### DIRECTIONS
Please retype, character for character, the portion of the entries below that runs from the line containing "380x313 pixels." to the last line.

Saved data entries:
□ □ □ □ □ □ □
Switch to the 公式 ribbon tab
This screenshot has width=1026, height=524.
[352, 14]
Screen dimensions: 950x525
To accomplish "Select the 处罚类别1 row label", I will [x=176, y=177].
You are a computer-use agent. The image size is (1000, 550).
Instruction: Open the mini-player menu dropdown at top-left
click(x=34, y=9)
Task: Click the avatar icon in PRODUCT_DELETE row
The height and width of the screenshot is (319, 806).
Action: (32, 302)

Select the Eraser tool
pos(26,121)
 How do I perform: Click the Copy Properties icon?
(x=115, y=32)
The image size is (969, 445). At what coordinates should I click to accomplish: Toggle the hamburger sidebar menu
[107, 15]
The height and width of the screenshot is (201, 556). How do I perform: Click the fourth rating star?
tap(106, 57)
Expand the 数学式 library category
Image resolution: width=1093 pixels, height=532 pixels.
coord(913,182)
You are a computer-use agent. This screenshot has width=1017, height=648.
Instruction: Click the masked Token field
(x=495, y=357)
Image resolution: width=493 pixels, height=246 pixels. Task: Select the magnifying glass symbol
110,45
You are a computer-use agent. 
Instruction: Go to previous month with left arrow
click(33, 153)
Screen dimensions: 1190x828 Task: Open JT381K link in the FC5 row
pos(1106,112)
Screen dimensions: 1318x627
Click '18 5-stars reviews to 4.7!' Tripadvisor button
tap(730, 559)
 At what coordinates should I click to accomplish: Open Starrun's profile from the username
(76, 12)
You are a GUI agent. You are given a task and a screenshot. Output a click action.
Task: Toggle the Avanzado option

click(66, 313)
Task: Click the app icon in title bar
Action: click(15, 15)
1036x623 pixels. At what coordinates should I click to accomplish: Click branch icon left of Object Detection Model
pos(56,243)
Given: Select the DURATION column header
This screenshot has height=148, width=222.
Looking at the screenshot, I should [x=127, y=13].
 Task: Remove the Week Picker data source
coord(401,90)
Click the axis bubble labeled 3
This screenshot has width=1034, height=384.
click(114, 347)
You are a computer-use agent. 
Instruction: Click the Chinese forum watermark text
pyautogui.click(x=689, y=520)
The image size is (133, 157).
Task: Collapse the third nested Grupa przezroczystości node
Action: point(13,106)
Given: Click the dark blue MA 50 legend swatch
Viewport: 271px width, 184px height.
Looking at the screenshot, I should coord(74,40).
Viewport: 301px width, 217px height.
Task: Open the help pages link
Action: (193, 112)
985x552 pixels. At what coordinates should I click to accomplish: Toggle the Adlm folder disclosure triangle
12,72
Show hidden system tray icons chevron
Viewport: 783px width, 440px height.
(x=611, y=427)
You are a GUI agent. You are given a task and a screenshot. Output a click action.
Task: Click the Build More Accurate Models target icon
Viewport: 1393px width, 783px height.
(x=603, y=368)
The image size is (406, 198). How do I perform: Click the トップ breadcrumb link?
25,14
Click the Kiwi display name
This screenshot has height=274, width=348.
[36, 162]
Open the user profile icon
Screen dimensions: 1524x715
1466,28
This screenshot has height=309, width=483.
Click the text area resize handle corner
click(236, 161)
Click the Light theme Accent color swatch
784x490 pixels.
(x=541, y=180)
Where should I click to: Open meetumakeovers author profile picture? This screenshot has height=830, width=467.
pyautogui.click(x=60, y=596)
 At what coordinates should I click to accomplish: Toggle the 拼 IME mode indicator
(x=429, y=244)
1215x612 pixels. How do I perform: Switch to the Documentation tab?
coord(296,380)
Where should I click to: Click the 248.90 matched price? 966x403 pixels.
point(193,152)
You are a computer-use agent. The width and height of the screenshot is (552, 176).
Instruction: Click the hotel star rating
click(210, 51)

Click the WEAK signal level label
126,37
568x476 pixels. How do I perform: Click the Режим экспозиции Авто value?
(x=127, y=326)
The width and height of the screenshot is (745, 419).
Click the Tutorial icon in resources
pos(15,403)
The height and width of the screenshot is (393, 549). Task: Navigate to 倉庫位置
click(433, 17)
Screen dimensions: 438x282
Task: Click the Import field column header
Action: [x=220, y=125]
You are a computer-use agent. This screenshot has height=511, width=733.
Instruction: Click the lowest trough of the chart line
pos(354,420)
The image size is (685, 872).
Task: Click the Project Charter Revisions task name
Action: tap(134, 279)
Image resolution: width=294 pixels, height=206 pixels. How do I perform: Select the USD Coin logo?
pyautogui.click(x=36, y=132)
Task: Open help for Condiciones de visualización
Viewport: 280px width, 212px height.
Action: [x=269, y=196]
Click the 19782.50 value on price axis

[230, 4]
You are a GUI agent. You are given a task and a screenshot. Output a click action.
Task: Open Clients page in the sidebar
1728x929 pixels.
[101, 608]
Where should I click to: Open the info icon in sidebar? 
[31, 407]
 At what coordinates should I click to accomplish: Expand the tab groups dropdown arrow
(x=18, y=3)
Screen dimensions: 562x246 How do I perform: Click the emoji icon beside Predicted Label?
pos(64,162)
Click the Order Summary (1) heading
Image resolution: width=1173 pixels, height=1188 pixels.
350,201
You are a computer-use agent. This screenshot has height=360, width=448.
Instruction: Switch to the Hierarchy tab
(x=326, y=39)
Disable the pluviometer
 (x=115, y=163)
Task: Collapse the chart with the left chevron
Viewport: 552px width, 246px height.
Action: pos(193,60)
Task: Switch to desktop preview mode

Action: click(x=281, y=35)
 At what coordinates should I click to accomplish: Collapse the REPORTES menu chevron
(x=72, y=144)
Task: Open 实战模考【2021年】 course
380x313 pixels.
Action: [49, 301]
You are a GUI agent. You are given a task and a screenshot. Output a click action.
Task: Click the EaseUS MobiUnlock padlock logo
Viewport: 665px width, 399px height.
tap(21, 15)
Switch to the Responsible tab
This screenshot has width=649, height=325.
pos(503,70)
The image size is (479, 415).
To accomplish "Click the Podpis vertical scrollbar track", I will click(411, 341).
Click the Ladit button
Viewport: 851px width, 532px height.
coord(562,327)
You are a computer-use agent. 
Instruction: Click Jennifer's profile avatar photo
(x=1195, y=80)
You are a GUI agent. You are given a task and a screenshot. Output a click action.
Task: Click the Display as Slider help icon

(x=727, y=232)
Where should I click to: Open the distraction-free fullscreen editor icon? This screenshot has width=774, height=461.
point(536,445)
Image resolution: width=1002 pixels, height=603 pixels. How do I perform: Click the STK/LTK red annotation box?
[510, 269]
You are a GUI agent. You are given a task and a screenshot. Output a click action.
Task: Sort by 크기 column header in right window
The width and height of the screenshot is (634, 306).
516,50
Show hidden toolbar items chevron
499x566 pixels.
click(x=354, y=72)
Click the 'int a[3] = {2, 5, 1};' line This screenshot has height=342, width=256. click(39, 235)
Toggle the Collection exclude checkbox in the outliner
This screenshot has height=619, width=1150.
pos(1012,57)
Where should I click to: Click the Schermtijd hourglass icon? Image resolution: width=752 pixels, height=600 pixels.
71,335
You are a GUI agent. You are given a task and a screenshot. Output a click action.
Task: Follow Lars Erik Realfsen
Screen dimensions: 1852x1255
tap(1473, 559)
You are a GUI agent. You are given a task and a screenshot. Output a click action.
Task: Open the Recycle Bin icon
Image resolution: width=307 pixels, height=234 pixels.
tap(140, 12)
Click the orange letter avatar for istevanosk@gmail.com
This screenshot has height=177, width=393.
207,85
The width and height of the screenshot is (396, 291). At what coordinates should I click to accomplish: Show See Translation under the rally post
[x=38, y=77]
□ □ □ □ □ □ □
### ANSWER FOR THE TASK
380x313 pixels.
Action: [49, 301]
You are a GUI agent. You are given a task and a screenshot. Output a click action.
Task: Click the EaseUS MobiUnlock padlock logo
Viewport: 665px width, 399px height.
tap(21, 15)
Switch to the Responsible tab
This screenshot has width=649, height=325.
pos(503,70)
The image size is (479, 415).
To accomplish "Click the Podpis vertical scrollbar track", I will click(411, 341).
Click the Ladit button
Viewport: 851px width, 532px height.
coord(562,327)
You are a computer-use agent. 
Instruction: Click Jennifer's profile avatar photo
(x=1195, y=80)
You are a GUI agent. You are given a task and a screenshot. Output a click action.
Task: Click the Display as Slider help icon

(x=727, y=232)
Where should I click to: Open the distraction-free fullscreen editor icon? This screenshot has width=774, height=461.
point(536,445)
Image resolution: width=1002 pixels, height=603 pixels. How do I perform: Click the STK/LTK red annotation box?
[510, 269]
You are a GUI agent. You are given a task and a screenshot. Output a click action.
Task: Sort by 크기 column header in right window
The width and height of the screenshot is (634, 306).
516,50
Show hidden toolbar items chevron
499x566 pixels.
click(x=354, y=72)
Click the 'int a[3] = {2, 5, 1};' line This screenshot has height=342, width=256. click(39, 235)
Toggle the Collection exclude checkbox in the outliner
This screenshot has height=619, width=1150.
pos(1012,57)
Where should I click to: Click the Schermtijd hourglass icon? Image resolution: width=752 pixels, height=600 pixels.
71,335
You are a GUI agent. You are given a task and a screenshot. Output a click action.
Task: Follow Lars Erik Realfsen
Screen dimensions: 1852x1255
tap(1473, 559)
You are a GUI agent. You are given a task and a screenshot. Output a click action.
Task: Open the Recycle Bin icon
Image resolution: width=307 pixels, height=234 pixels.
tap(140, 12)
Click the orange letter avatar for istevanosk@gmail.com
This screenshot has height=177, width=393.
207,85
The width and height of the screenshot is (396, 291). At what coordinates should I click to accomplish: Show See Translation under the rally post
[x=38, y=77]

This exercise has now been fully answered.